Noutras palavras: se uma mulher se recusar a passar por procedimentos invasivos e desnecessários que caracterizam violência obstétrica, isso pode ser considerado “abuso de direito”. E, quando há abuso de direito, “a recusa terapêutica não deve ser aceita pelo médico”. 

A matéria de Bruna de Lara, no Intercept, lembra a distópica Gilead, criada por Margaret Atwood em O conto da aia. Lá, mulheres só servem para o estupro, a gravidez e a maternidade e, durante a gestação, são tratadas como incubadoras, precisando abdicar de toda e qualquer vontade em detrimento do feto. “O Conselho passa a mensagem de que o feto está em condição superior à da mulher, que não tem capacidade de escolher o que autoriza ou não que seja feito a seu corpo.
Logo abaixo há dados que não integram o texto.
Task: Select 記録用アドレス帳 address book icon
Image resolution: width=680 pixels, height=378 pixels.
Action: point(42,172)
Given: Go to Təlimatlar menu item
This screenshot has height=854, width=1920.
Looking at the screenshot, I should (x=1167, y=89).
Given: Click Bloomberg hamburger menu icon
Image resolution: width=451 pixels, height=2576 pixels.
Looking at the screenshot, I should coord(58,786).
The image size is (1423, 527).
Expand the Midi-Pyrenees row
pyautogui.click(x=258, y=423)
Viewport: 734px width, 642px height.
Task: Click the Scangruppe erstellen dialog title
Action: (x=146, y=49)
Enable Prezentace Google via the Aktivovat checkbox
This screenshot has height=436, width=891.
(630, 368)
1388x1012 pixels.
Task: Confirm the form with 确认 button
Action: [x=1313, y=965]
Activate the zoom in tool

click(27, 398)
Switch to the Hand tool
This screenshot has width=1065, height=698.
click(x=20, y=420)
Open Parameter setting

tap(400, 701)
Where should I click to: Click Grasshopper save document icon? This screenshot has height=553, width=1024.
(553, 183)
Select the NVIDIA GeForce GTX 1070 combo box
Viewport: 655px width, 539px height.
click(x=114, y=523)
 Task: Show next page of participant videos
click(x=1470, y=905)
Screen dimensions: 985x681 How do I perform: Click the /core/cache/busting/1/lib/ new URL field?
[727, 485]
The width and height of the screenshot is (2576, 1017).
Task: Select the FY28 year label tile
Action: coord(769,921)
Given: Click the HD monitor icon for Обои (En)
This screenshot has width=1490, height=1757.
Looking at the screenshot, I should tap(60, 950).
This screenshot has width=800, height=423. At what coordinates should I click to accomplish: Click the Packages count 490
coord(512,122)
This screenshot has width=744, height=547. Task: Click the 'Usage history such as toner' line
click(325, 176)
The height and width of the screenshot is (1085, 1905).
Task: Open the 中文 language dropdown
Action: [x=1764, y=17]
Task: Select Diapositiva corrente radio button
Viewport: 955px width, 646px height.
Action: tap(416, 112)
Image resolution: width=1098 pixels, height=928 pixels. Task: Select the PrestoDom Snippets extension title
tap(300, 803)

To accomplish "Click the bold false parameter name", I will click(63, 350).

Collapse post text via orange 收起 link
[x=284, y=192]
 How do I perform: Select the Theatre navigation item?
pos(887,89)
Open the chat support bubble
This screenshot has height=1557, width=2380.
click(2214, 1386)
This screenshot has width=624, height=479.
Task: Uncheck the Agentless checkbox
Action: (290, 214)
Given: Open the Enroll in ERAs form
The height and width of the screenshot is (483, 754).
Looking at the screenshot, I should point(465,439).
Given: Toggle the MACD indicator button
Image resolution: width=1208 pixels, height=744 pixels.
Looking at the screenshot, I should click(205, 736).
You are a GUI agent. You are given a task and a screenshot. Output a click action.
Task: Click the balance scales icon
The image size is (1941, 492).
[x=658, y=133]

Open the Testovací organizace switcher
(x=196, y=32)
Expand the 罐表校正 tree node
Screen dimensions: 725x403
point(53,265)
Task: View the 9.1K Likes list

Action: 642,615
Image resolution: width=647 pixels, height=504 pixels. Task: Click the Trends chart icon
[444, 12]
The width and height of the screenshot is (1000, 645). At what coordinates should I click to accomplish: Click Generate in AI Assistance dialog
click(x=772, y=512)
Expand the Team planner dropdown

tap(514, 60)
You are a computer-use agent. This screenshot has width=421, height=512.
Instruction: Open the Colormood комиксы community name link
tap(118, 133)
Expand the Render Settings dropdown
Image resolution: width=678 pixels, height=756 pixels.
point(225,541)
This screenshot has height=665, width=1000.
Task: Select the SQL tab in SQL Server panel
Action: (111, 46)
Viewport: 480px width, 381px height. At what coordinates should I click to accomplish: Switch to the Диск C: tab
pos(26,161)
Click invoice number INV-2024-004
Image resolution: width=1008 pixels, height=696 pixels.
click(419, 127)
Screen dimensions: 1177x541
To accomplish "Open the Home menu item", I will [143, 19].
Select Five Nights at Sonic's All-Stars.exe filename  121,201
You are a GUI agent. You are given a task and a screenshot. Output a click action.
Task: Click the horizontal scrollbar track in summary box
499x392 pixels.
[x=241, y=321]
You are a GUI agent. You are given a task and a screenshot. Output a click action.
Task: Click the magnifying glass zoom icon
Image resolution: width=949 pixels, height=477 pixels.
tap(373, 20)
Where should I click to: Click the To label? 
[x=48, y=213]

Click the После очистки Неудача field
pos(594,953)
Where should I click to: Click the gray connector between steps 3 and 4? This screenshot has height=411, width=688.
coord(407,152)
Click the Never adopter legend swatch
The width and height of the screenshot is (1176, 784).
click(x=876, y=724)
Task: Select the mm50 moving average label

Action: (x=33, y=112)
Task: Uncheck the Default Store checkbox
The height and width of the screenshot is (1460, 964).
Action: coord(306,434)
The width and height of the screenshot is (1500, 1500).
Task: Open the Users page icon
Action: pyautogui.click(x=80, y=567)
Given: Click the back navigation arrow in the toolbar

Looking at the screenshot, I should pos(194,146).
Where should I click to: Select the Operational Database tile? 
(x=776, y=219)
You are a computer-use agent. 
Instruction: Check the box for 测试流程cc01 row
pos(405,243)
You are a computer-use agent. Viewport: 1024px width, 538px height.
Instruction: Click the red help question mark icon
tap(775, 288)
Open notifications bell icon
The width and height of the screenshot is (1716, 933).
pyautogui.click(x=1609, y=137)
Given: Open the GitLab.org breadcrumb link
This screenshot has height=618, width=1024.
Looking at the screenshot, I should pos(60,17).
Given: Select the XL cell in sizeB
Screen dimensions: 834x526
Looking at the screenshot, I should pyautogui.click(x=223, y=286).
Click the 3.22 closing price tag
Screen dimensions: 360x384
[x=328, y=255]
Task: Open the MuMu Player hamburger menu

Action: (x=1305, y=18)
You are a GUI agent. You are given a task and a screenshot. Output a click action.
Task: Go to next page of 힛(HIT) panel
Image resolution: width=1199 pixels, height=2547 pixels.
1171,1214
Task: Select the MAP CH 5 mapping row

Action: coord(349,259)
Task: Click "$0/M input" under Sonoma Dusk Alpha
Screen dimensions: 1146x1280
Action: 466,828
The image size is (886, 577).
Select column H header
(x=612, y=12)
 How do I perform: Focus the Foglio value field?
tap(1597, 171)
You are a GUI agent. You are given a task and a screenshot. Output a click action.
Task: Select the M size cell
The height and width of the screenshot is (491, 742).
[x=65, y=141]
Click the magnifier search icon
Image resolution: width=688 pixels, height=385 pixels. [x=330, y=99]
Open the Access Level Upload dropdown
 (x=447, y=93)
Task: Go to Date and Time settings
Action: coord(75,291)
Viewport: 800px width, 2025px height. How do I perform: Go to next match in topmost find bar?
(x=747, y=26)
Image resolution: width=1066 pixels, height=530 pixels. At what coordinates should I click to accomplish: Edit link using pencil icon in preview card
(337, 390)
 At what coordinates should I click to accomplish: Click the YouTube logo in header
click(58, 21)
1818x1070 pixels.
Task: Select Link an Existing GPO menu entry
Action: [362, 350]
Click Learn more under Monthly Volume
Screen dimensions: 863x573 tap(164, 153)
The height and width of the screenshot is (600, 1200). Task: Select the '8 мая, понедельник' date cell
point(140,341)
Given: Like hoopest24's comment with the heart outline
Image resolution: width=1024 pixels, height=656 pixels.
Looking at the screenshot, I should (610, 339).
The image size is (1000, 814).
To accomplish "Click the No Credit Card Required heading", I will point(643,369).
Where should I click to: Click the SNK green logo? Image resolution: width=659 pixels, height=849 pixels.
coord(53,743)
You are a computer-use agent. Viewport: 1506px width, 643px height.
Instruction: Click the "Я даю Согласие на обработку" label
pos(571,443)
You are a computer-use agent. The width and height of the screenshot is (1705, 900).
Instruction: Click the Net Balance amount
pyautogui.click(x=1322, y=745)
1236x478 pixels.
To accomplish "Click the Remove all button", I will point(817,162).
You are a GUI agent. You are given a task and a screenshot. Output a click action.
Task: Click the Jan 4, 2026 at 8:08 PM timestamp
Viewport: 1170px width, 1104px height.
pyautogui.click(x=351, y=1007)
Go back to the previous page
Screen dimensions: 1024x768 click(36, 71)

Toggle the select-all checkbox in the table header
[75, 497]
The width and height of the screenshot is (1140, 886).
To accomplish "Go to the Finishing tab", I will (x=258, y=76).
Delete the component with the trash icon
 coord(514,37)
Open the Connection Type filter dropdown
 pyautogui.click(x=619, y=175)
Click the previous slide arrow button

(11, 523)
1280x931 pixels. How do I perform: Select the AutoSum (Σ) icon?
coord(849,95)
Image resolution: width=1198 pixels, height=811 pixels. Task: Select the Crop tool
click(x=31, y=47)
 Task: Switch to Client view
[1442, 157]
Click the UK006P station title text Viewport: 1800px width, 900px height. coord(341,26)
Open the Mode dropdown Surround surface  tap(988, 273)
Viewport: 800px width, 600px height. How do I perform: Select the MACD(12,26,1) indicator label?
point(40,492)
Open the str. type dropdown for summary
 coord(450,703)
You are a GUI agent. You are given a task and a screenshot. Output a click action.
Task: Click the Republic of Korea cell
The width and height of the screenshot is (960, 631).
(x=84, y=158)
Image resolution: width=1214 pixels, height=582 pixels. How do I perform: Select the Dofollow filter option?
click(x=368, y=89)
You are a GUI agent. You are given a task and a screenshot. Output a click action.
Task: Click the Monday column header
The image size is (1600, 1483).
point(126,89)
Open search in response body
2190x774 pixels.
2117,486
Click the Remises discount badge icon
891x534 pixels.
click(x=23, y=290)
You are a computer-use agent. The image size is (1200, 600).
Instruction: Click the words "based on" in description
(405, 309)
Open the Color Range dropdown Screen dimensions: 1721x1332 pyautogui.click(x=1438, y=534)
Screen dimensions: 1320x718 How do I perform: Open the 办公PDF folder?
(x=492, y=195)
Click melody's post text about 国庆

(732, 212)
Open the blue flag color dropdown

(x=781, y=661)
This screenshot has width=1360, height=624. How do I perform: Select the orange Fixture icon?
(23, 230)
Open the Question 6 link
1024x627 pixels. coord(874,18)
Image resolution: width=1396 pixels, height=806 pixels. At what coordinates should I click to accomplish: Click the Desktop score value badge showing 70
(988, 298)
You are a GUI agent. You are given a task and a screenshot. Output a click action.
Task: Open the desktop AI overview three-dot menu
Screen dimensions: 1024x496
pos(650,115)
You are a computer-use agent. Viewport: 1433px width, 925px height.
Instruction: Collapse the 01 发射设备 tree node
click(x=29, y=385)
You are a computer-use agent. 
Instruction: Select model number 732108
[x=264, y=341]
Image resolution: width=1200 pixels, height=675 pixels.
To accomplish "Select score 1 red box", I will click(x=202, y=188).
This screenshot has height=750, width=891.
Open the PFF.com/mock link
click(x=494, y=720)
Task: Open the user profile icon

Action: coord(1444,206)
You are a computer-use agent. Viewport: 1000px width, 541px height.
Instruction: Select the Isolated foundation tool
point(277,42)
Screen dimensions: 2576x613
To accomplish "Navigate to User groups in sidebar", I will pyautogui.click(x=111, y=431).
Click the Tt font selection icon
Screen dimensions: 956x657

E de que a gravidez é, agora, uma condição infantilizadora, capaz de transformar uma adulta lúcida em criança, adolescente ou pessoa desprovida do ‘pleno uso de suas faculdades mentais’ – os únicos grupos que, até o início desta semana, não tinham direito à recusa terapêutica”, diz a repórter.

Este é o mesmo CFM que se recusa a aceitar o termo “violência obstétrica”, considerado pela entidade como “uma agressão contra a especialidade médica de ginecologia e obstetrícia”. E que, agora, encontra eco no Ministério da Saúde (para quem não lembra, em maio a pasta emitiu despacho abolindo o uso da expressão).